Except that Instagram is not a channel. In common with all the new social thingies, Instagram is much better understood as a form of behaviour. To use it effectively (if indeed you use it at all) you have to align the real-time behaviours of people using Instagram with the behaviours that correspond to the purchase behaviour implicit in your customer journey. This, in fact, is the future of data in marketing – behaviour identification and response, rather than simply using data to craft increasingly ‘personalised’ (fragmented) messages.
This is not the way marketers are accustomed to operating. In traditional marketing we aligned product messages with customer demographics and media location. It wasn’t necessarily ideal, but it was necessary because this was the way the channels were structured – and in traditional marketing the channels were the boss. When people sat in front of a screen watching the The Apprentice their behaviour is “I want to watch some obnoxious wannabees be humiliated by an obnoxious hasbeen” not “I want to buy a car”. None-the-less it made sense for a car manufacturer to interrupt their experience with a message about a car if research showed that these were the types of people who buy this car and that The Apprentice represents a media location where a large group of such people can be gathered together. It is an approach based on targeting people on account of who they are and where they are, not what they are doing.
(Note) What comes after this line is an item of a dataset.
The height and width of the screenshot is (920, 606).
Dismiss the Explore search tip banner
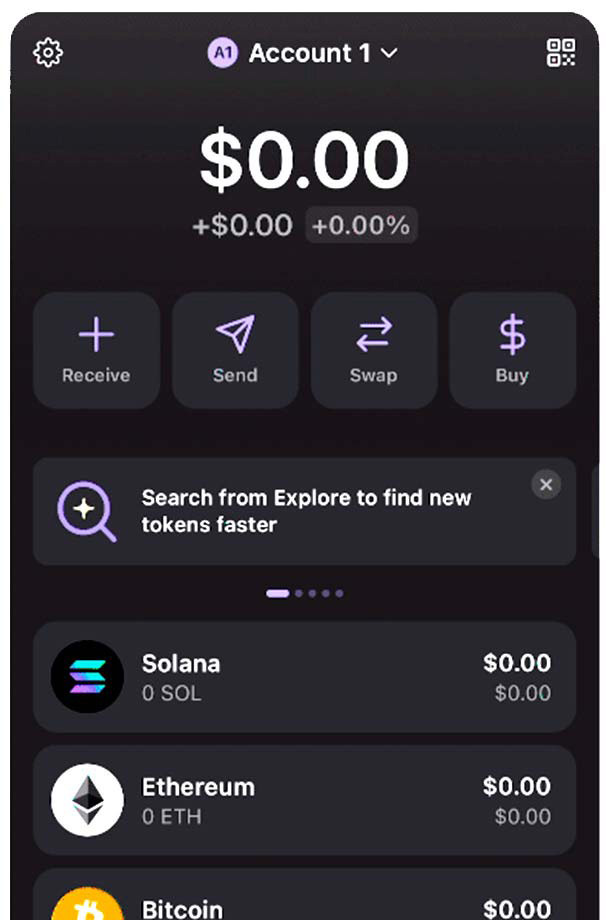[546, 485]
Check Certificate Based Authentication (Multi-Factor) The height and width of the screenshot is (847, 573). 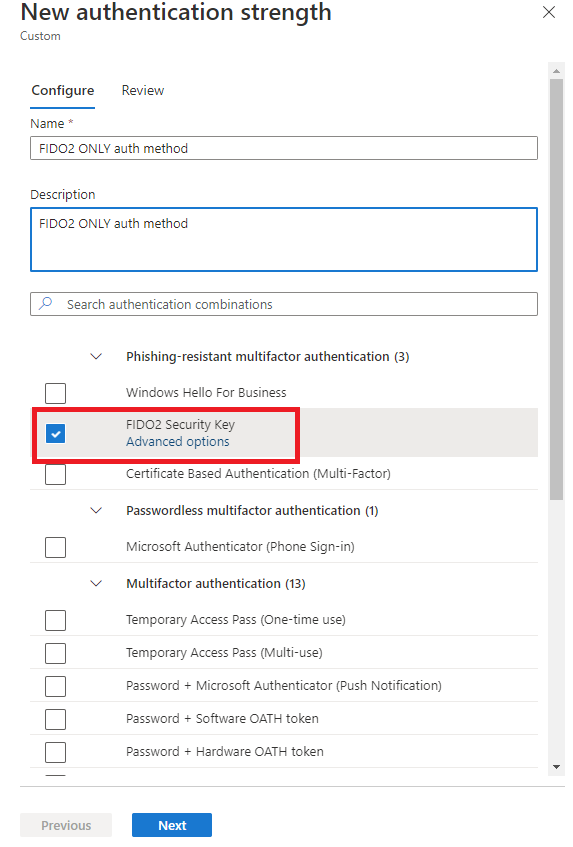[56, 474]
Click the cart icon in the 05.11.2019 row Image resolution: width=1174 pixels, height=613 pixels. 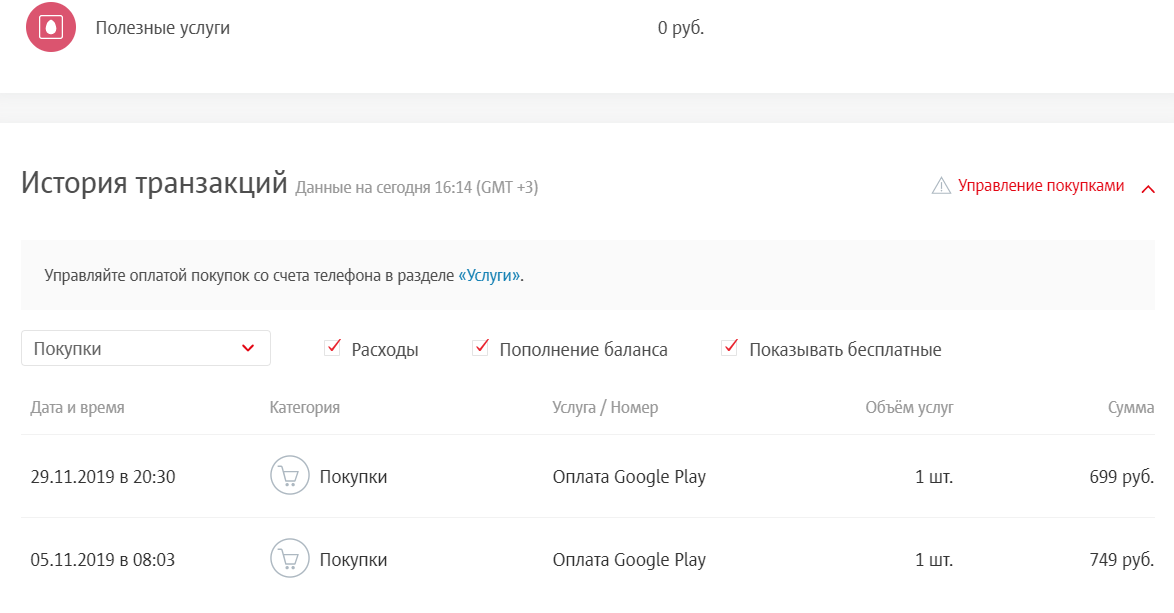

The digital space presents the opportunity to target people according to what they are doing – behaviours. This is where Look and Book falls down. It is insufficiently attentive to behaviour and grounded instead in the old-fashioned channel-dependant idea of demographics and interruption. Are there actually people out there who will see a photo of some location and think “Ooh, that looks nice, I would like to go there, I wonder where it is, let’s hope that EasyJet flies there and, if they do and I can afford it, let’s get out my phone (having previously subscribed to the Look and Book app), take a screen shot and book it now”? That’s the behaviour this initiative is aligned against – but I suspect it is a fantasy behaviour. In the real world there are just too many reasons why this is not going to happen, primarily that people almost never simply look and book.
Look and Book is actually an initiative designed to make the new CMO look cool, be on the latest hot platform, use data and digital thingies and deliver an ‘enhanced, data-driven, seamless, integrated, customer experience’ (‘cos that’s what you want when you want to go to Magaluf). It is an idea that is defined by the channel it wishes to sits within rather than an idea that defines the channels it could sit within (channel-defining ideas being the future in my opinion – see the Nike Kaepernick campaign).
However, you can easily see how you could make the ad for Look and Book (in fact this may form part of the ‘let’s shout about Look and Book’ component inherent in its predicted demise), but behaviours of people in ads are very rarely the behaviours of people in the real world – which is partly the point of advertising.
By the way, you should check-out the new ad, which is designed to “deliver a big dollop of emotion”. Hmm – looks like just another non-differentiated category ad to me. As part of a new CEO’s inevitable re-structuring easyJet has also recently separated the marketing function from the sales function. Hmm – looks like they might have actually separated marketing from sales to me.